──────── Extracted information ────────

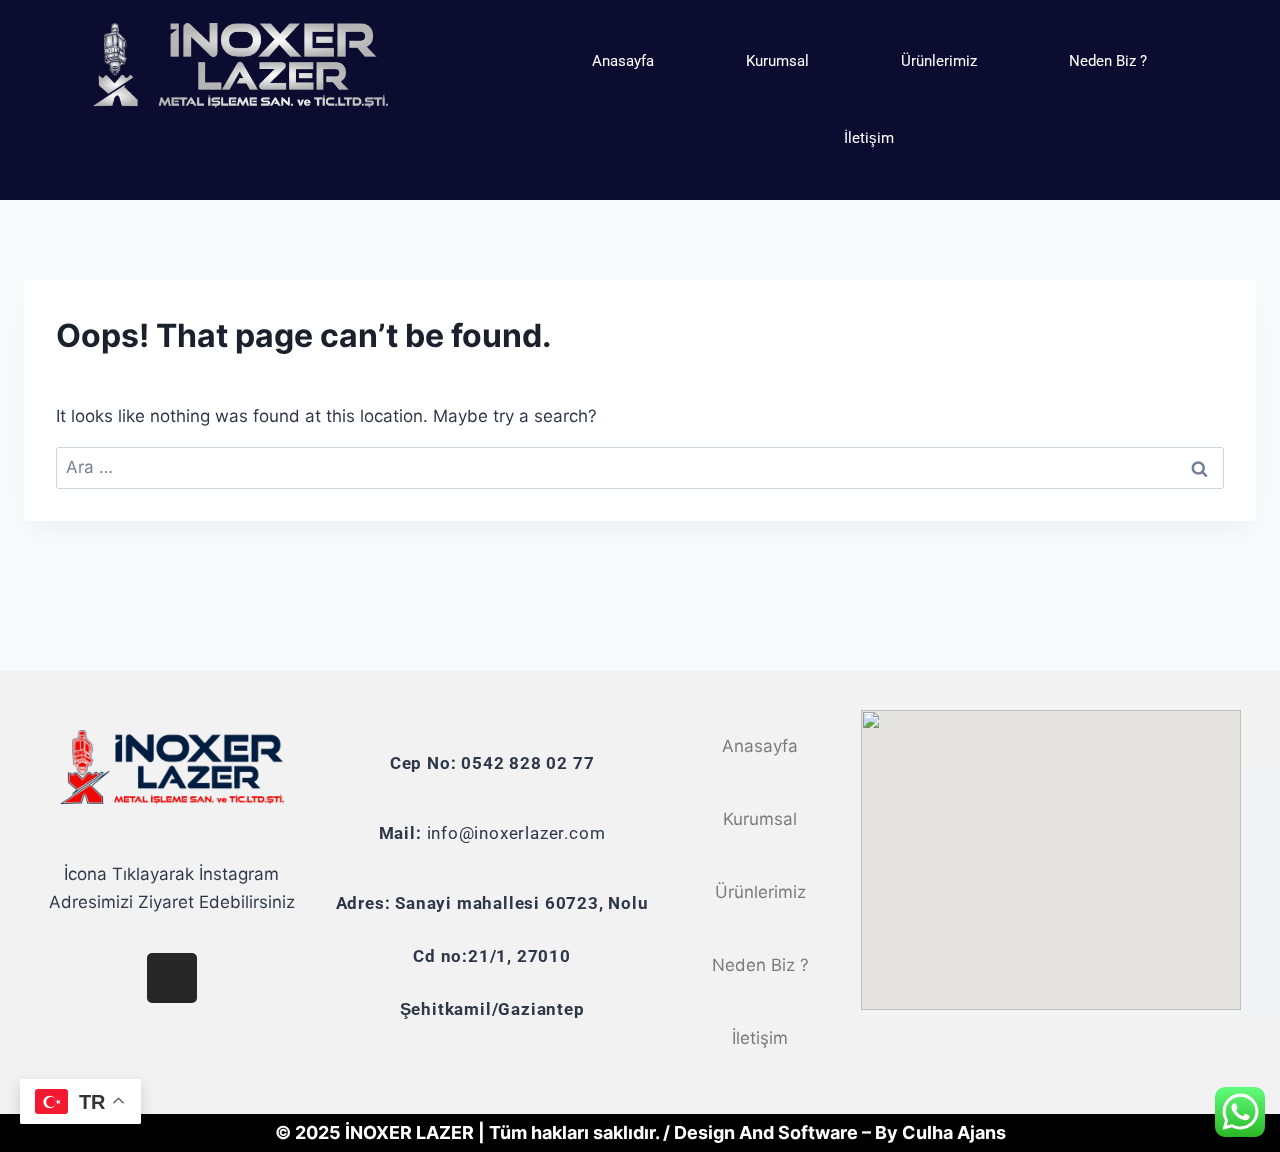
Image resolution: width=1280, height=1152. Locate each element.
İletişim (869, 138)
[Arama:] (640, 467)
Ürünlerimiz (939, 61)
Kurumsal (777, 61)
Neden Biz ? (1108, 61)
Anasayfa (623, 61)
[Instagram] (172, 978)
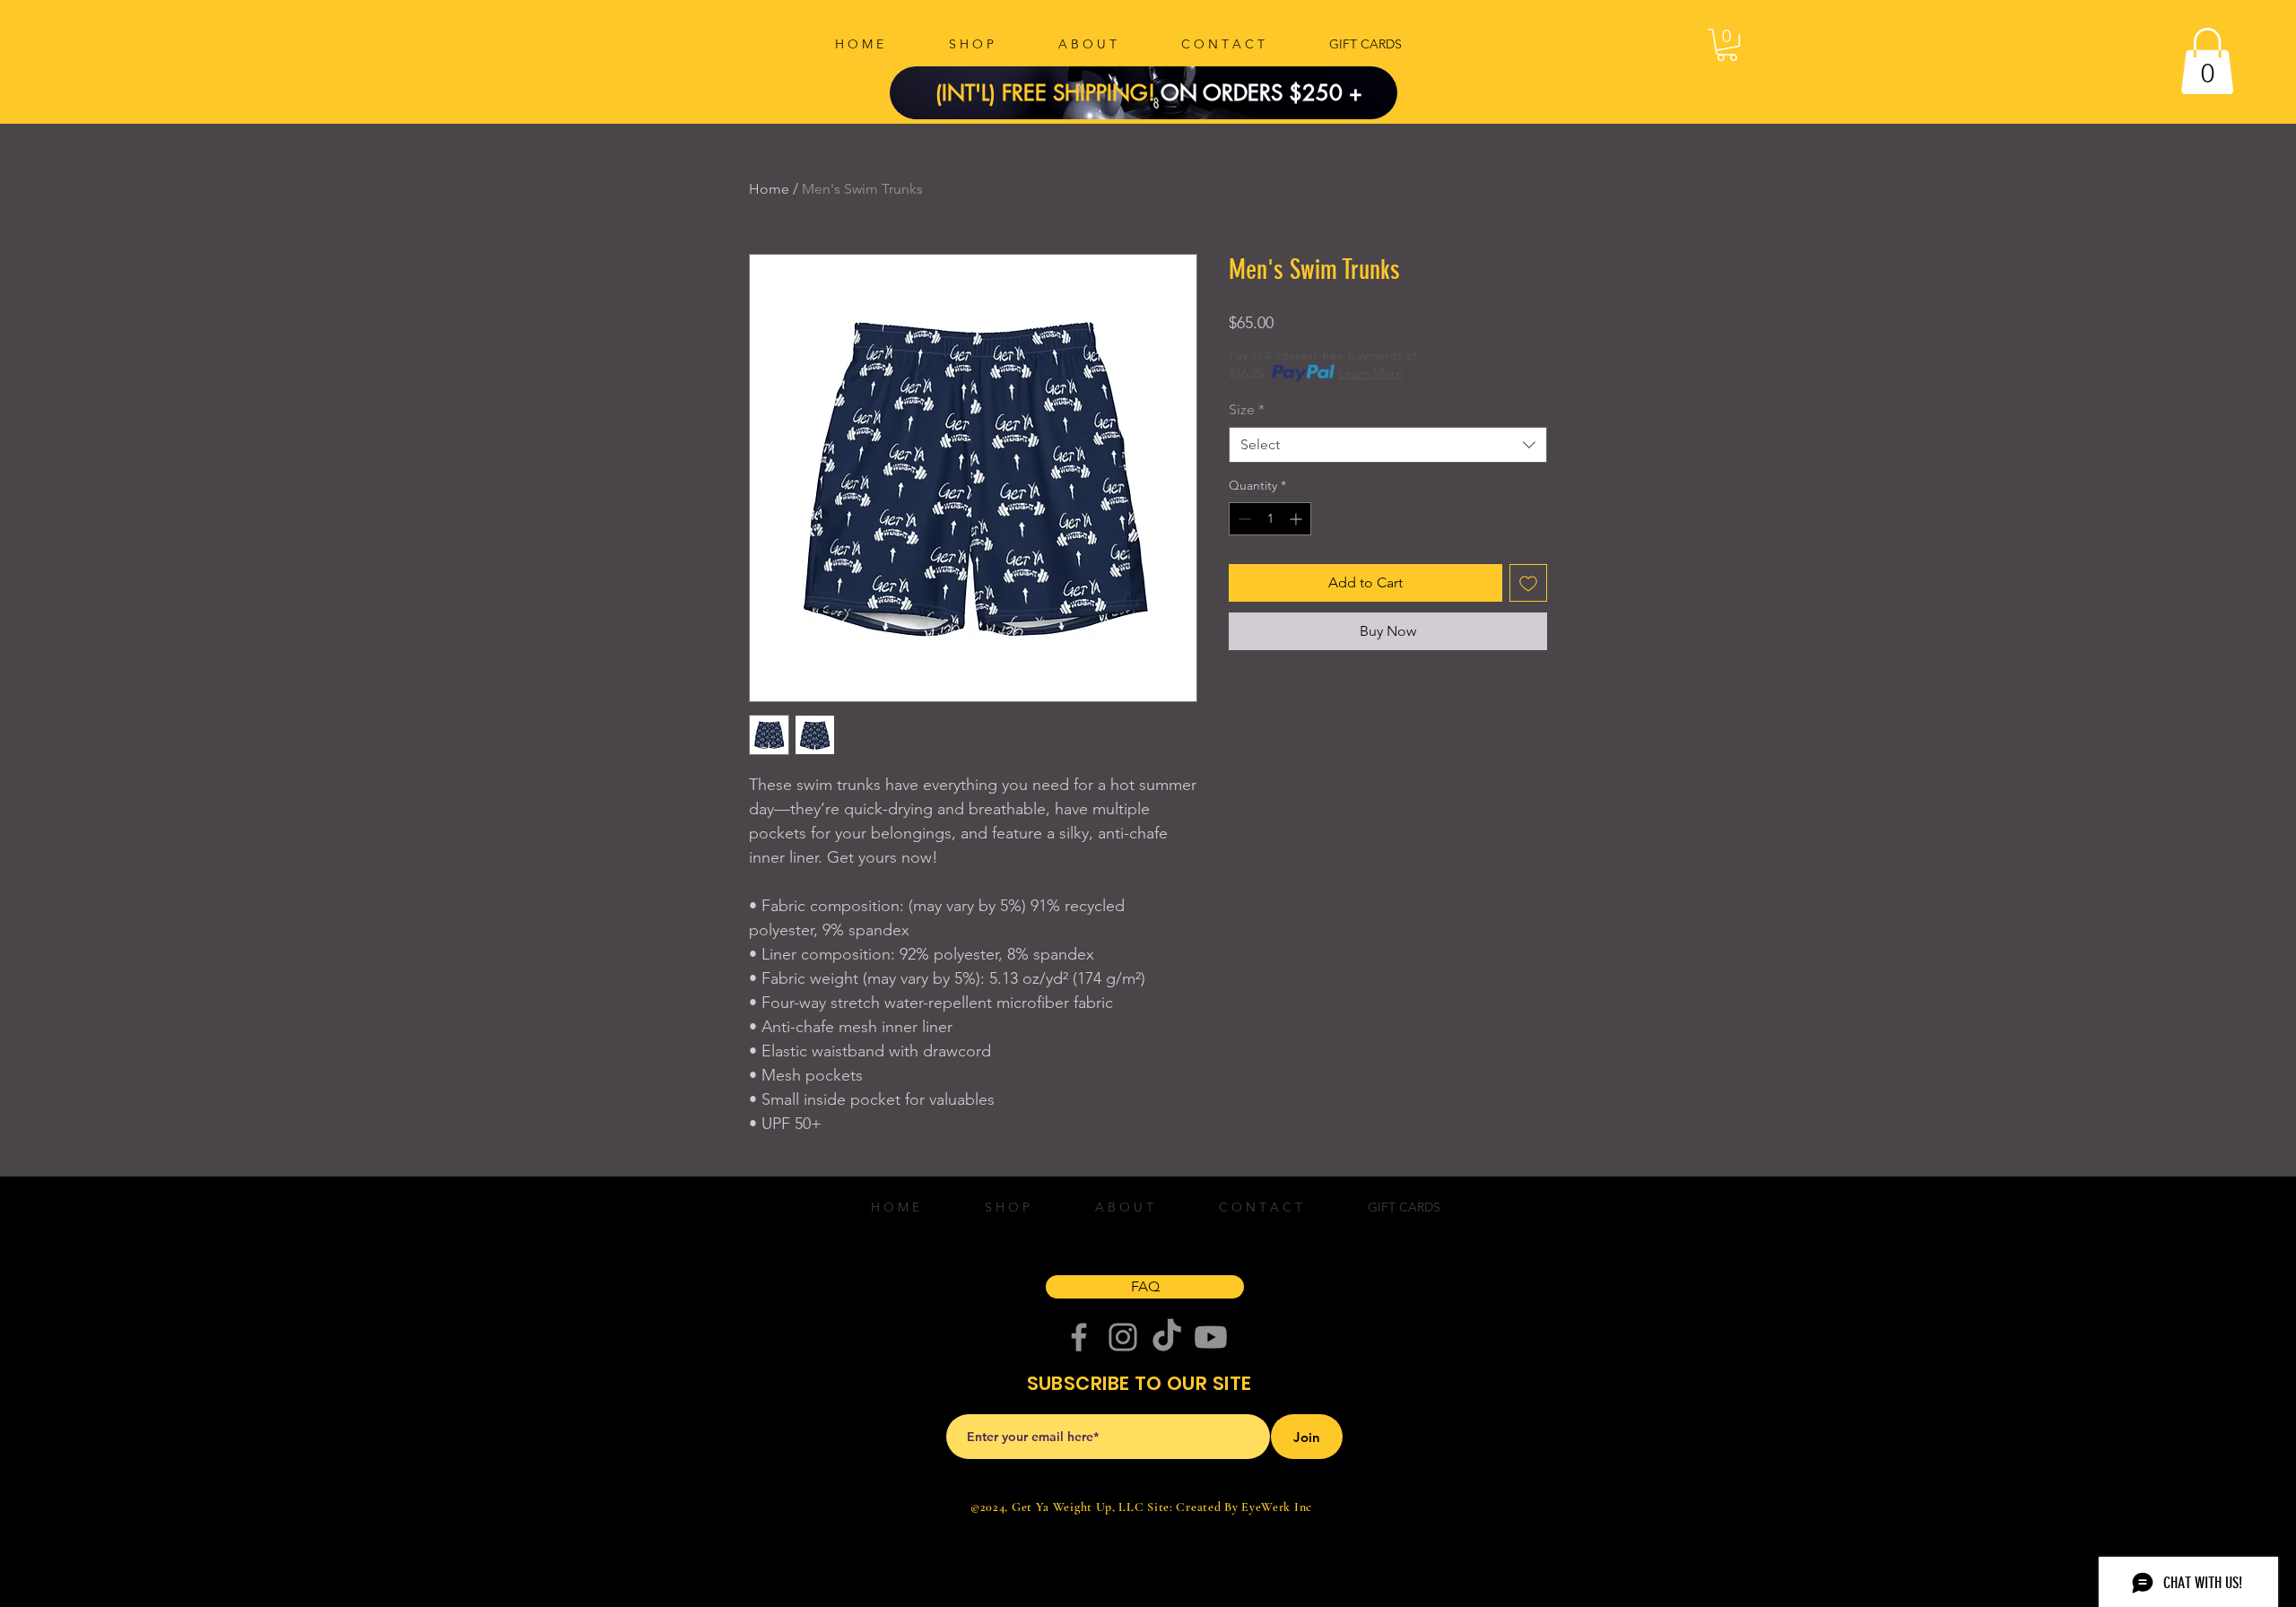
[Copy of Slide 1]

────────
──────── Extracted information ────────

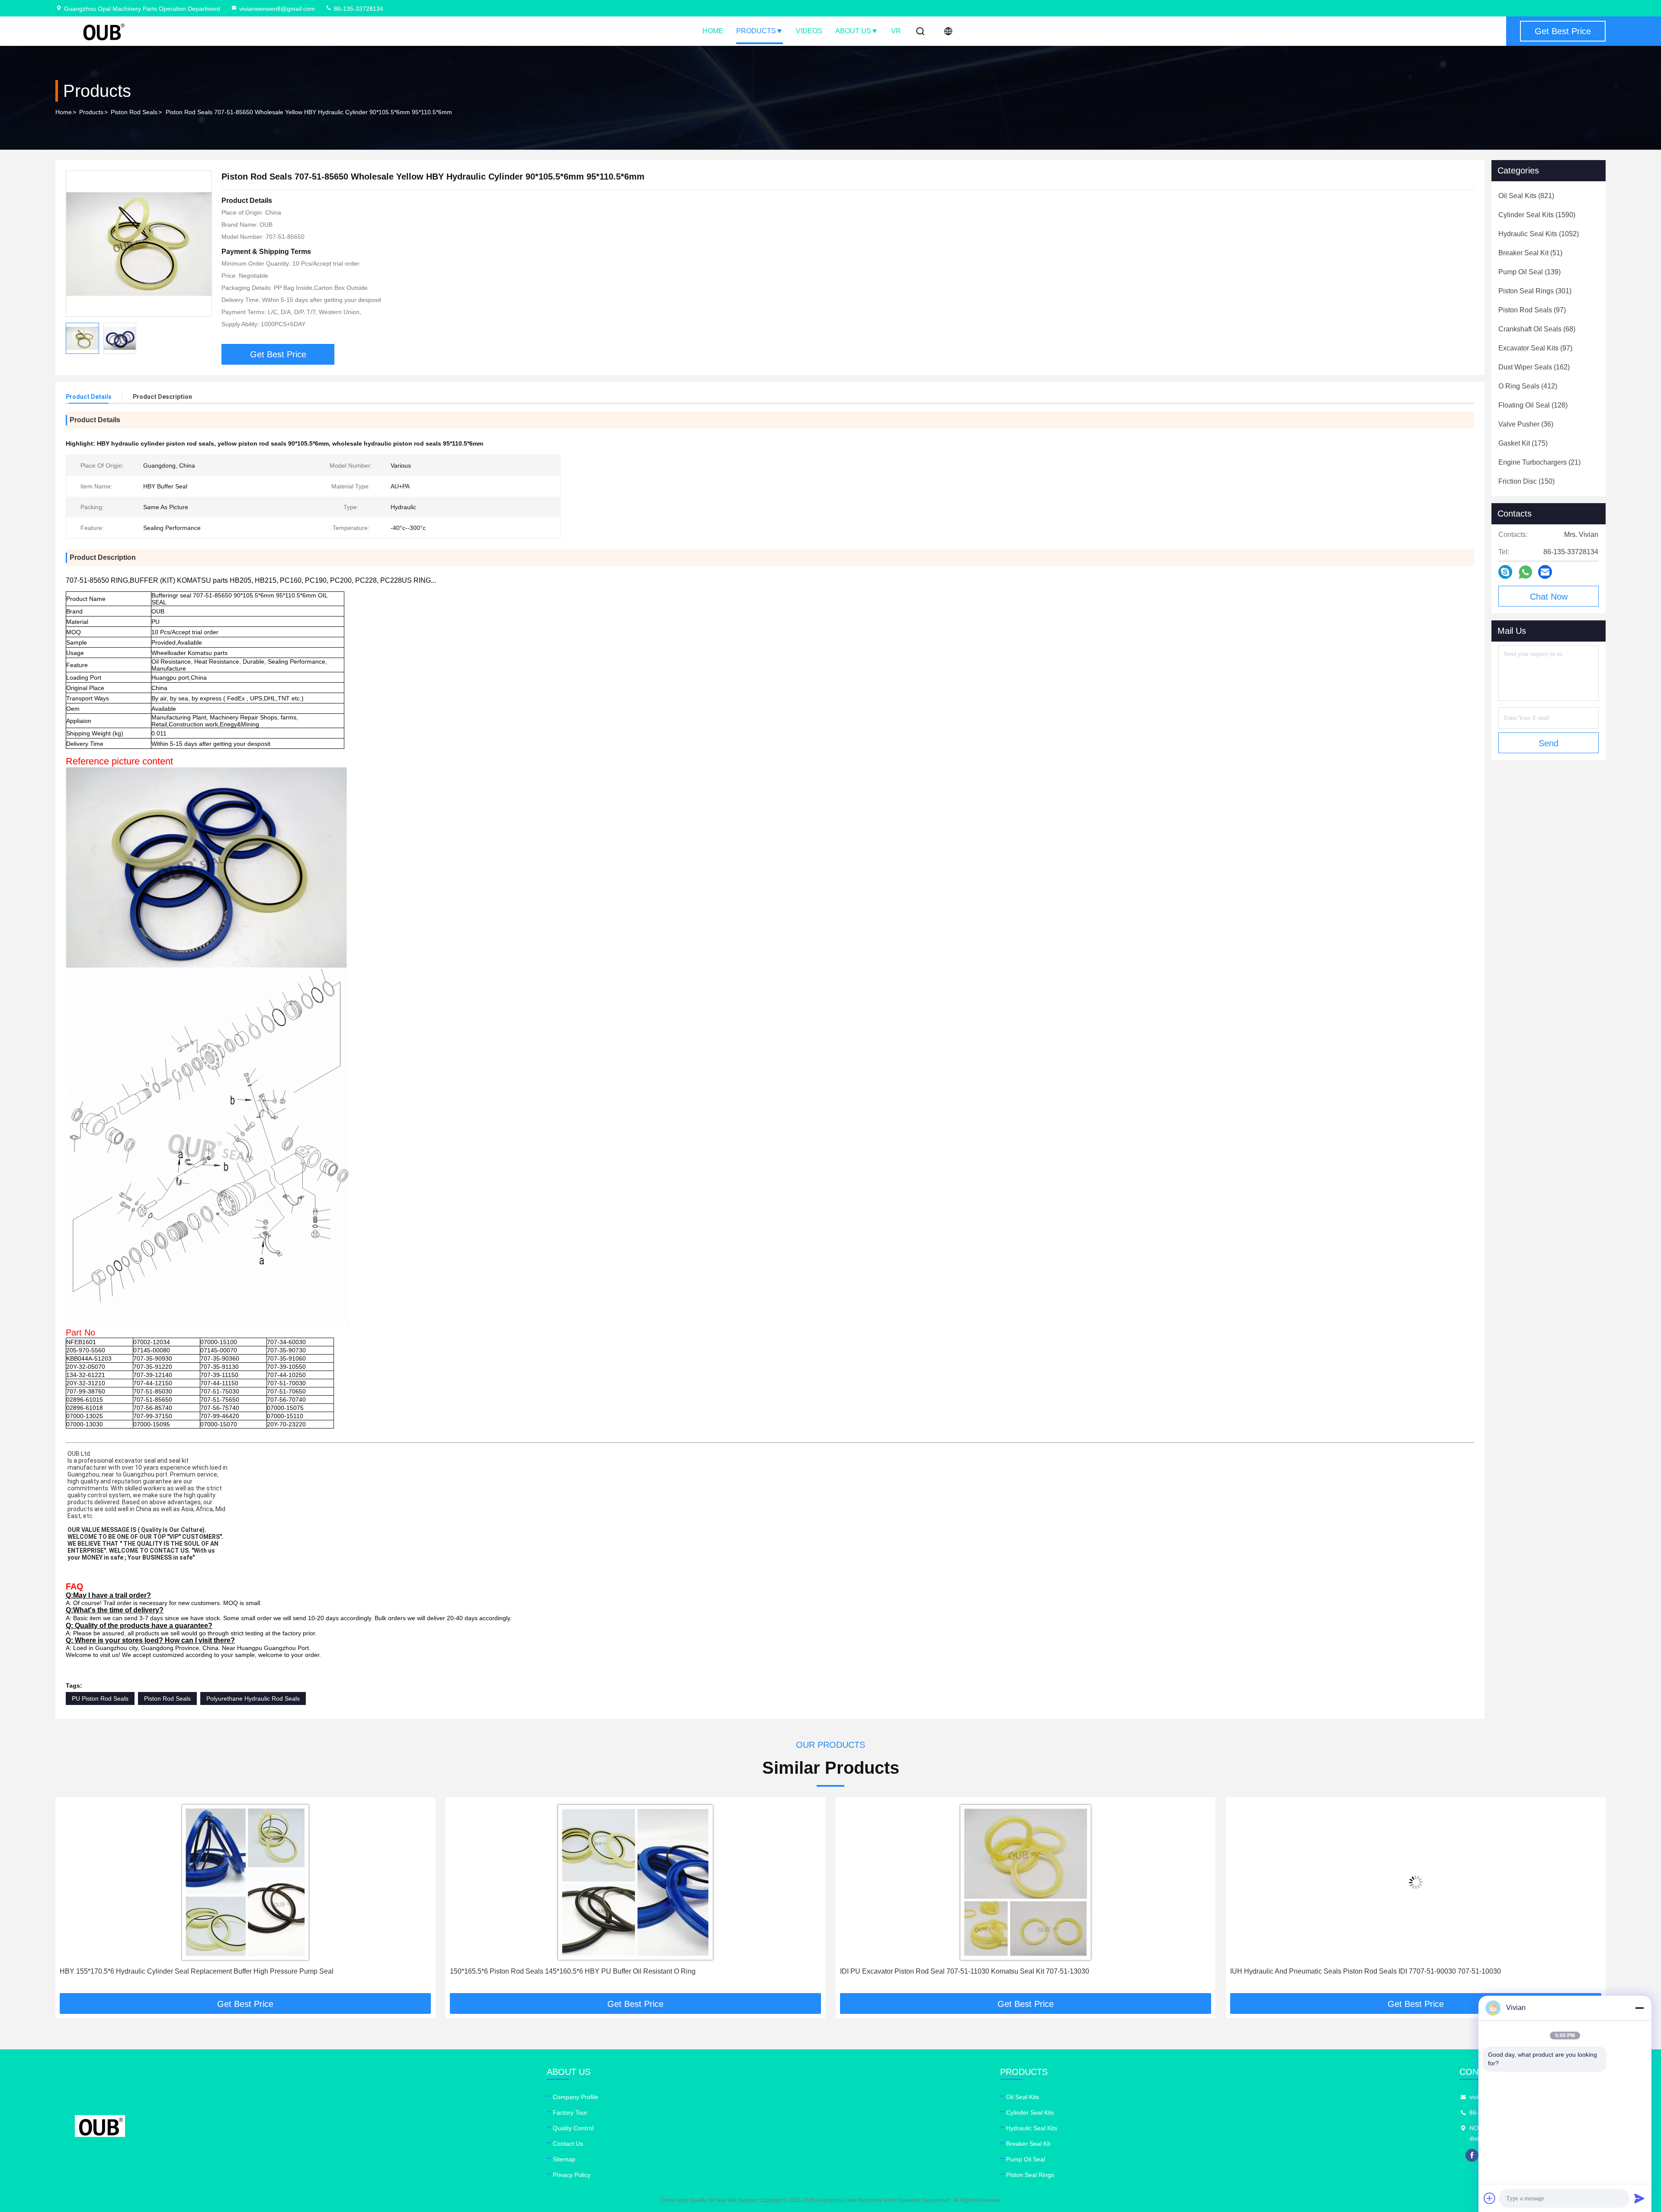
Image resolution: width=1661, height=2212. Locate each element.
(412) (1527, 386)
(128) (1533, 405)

────────
──────── Extracted information ────────

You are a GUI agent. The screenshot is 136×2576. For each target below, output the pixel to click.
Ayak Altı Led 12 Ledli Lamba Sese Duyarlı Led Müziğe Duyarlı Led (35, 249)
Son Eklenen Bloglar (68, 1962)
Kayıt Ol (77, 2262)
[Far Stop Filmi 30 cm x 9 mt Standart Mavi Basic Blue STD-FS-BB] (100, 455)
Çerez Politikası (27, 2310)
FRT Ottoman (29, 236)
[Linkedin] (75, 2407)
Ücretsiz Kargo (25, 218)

────────

Problem: Among the entries above, find the line with "You are a GUI" and the line with "Kayıt Ol (77, 2262)"; give again exactly these two lines and all lines between them.

Result:
You are a GUI agent. The screenshot is 136×2576. For each target below, output the pixel to click.
Ayak Altı Led 12 Ledli Lamba Sese Duyarlı Led Müziğe Duyarlı Led (35, 249)
Son Eklenen Bloglar (68, 1962)
Kayıt Ol (77, 2262)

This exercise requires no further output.